Brano proposto |
#####
Ho trattato del particolare di V. S. con molte persone pratiche e versate in simili affari: insomma ritrovo la cosa molto piú difficile che Ella non crede, perché non vi è essempio che sia stato mai solito di concedere si fatte dispense. Con tutto ciò, io mi risolvo di parlarne al papa istesso; e poiché li preme questa facenda, non lascierò di usarvi ogni mio sforzo. E credami pure che si fará tutto il possibile; ma a lei non voglio dar chiacchiere.

Quanto a quell’amico, non so che mi dire. Dicolo perché questi giorni passati ho avuto a trattare seco di certo negozio, e l’ho ritrovato molto rustico, non ostante ch’io gli abbia fatto qualche servigio. Perciò non mi confido, né voiontieri mi riduco a pregarlo di cosa dove si tratta di suo interesse e di cui so che non ne farebbe nulla. Pure, se V. S. vorrá in ogni modo che io gliene parli, non lascierò di farlo, purché Ella accompagni l’officio che io ne farò a bocca con una lettera di suo pugno.
#####
Materiale registrato |
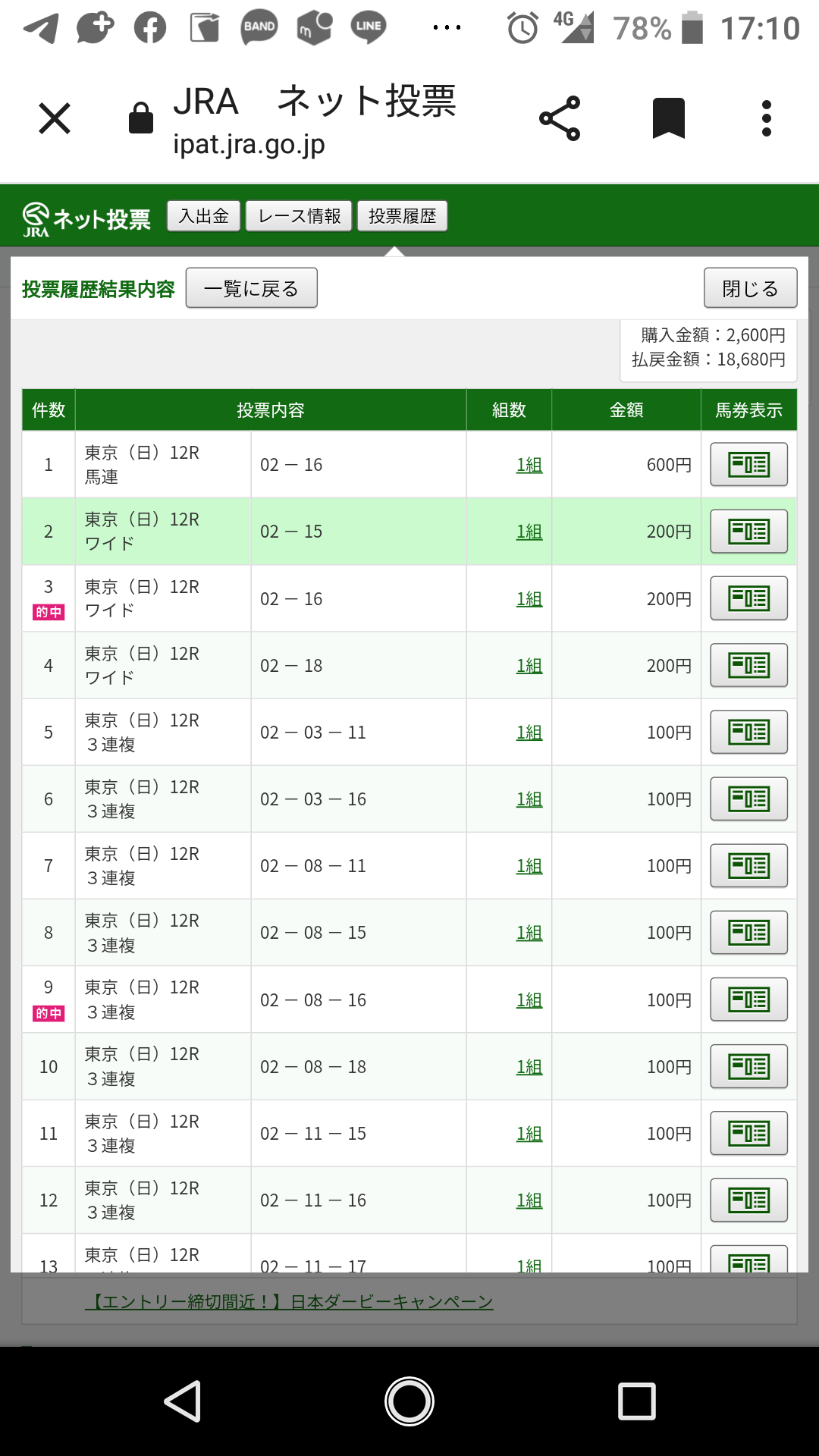This screenshot has height=1456, width=819.
Task: Tap the JRA ネット投票 logo
Action: 86,218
#####
I tuoi compiti |
**A.** Elenca, nell'ordine in cui compaiono, le forme verbali all'indicativo futuro presenti nel brano proposto, riportando una sola volta quelle ripetute.
**B.** Cita dal brano proposto il tratto che inizia con "Quanto a quell’amico, non" e termina con "di suo pugno.".

Soluzioni degli esercizi |
**A.** lascierò, fará, vorrá, farò

**B.**
Quanto a quell’amico, non so che mi dire. Dicolo perché questi giorni passati ho avuto a trattare seco di certo negozio, e l’ho ritrovato molto rustico, non ostante ch’io gli abbia fatto qualche servigio. Perciò non mi confido, né voiontieri mi riduco a pregarlo di cosa dove si tratta di suo interesse e di cui so che non ne farebbe nulla. Pure, se V. S. vorrá in ogni modo che io gliene parli, non lascierò di farlo, purché Ella accompagni l’officio che io ne farò a bocca con una lettera di suo pugno.